* _Directions_
Retype the part of the records that opens with the line containing "Screen dimensions: 597x618" and closes with the line containing "Action: coord(805,397)", including both of those lines, with every line kept exactly as it stands.

* _Exercise material_
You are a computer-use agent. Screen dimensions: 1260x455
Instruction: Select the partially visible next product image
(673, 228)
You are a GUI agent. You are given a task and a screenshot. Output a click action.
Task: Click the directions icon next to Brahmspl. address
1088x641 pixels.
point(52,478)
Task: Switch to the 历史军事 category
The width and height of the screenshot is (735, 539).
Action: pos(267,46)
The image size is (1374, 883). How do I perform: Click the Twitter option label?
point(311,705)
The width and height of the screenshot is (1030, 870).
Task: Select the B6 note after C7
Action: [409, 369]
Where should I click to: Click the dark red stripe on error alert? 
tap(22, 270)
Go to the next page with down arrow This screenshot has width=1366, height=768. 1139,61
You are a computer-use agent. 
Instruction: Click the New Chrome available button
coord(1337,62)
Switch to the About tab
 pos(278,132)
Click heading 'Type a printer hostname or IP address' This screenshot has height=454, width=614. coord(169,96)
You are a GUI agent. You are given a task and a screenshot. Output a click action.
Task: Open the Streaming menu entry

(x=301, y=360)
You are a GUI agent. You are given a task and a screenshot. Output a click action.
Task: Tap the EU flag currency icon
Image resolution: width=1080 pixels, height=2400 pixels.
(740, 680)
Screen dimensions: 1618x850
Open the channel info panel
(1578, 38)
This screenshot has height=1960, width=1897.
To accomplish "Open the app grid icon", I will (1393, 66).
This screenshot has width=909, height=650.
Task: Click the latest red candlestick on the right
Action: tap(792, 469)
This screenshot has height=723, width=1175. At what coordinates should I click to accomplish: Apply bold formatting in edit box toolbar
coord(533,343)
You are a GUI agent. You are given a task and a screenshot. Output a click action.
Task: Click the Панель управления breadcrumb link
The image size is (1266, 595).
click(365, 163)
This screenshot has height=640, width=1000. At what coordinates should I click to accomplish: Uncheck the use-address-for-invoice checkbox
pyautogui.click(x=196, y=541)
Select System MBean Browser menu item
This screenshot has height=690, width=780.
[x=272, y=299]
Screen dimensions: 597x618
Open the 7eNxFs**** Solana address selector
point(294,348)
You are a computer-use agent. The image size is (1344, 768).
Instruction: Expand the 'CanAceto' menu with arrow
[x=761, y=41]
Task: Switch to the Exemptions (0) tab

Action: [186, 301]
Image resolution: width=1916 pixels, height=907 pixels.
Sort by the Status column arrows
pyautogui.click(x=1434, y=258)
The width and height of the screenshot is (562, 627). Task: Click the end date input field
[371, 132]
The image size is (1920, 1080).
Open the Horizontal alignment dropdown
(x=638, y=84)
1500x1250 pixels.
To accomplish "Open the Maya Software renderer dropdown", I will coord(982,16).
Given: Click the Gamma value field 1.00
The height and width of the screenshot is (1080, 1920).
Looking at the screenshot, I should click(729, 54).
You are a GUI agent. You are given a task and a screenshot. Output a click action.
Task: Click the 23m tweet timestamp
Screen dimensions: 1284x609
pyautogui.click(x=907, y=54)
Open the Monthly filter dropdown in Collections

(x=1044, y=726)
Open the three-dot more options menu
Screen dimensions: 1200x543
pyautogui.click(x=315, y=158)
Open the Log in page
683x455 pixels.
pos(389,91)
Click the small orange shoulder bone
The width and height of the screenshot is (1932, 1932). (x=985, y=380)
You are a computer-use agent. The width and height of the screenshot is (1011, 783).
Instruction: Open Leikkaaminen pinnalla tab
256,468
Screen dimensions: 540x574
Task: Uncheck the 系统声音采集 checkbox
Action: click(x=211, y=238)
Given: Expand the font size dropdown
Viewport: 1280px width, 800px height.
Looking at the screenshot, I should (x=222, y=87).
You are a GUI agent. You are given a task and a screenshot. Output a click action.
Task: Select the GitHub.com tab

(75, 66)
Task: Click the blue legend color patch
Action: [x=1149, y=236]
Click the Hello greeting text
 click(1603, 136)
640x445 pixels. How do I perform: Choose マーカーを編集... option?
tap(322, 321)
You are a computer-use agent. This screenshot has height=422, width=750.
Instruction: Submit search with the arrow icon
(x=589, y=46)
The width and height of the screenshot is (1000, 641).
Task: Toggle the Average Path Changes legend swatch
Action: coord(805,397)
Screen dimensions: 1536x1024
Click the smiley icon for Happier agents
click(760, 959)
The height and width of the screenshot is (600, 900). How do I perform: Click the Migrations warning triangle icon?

* _Finished exercise_
Screen dimensions: 597x618
Open the 7eNxFs**** Solana address selector
point(294,348)
You are a computer-use agent. The image size is (1344, 768).
Instruction: Expand the 'CanAceto' menu with arrow
[x=761, y=41]
Task: Switch to the Exemptions (0) tab

Action: [186, 301]
Image resolution: width=1916 pixels, height=907 pixels.
Sort by the Status column arrows
pyautogui.click(x=1434, y=258)
The width and height of the screenshot is (562, 627). Task: Click the end date input field
[371, 132]
The image size is (1920, 1080).
Open the Horizontal alignment dropdown
(x=638, y=84)
1500x1250 pixels.
To accomplish "Open the Maya Software renderer dropdown", I will coord(982,16).
Given: Click the Gamma value field 1.00
The height and width of the screenshot is (1080, 1920).
Looking at the screenshot, I should click(729, 54).
You are a GUI agent. You are given a task and a screenshot. Output a click action.
Task: Click the 23m tweet timestamp
Screen dimensions: 1284x609
pyautogui.click(x=907, y=54)
Open the Monthly filter dropdown in Collections

(x=1044, y=726)
Open the three-dot more options menu
Screen dimensions: 1200x543
pyautogui.click(x=315, y=158)
Open the Log in page
683x455 pixels.
pos(389,91)
Click the small orange shoulder bone
The width and height of the screenshot is (1932, 1932). (x=985, y=380)
You are a computer-use agent. The width and height of the screenshot is (1011, 783).
Instruction: Open Leikkaaminen pinnalla tab
256,468
Screen dimensions: 540x574
Task: Uncheck the 系统声音采集 checkbox
Action: click(x=211, y=238)
Given: Expand the font size dropdown
Viewport: 1280px width, 800px height.
Looking at the screenshot, I should (x=222, y=87).
You are a GUI agent. You are given a task and a screenshot. Output a click action.
Task: Select the GitHub.com tab

(75, 66)
Task: Click the blue legend color patch
Action: [x=1149, y=236]
Click the Hello greeting text
 click(1603, 136)
640x445 pixels. How do I perform: Choose マーカーを編集... option?
tap(322, 321)
You are a computer-use agent. This screenshot has height=422, width=750.
Instruction: Submit search with the arrow icon
(x=589, y=46)
The width and height of the screenshot is (1000, 641).
Task: Toggle the Average Path Changes legend swatch
Action: coord(805,397)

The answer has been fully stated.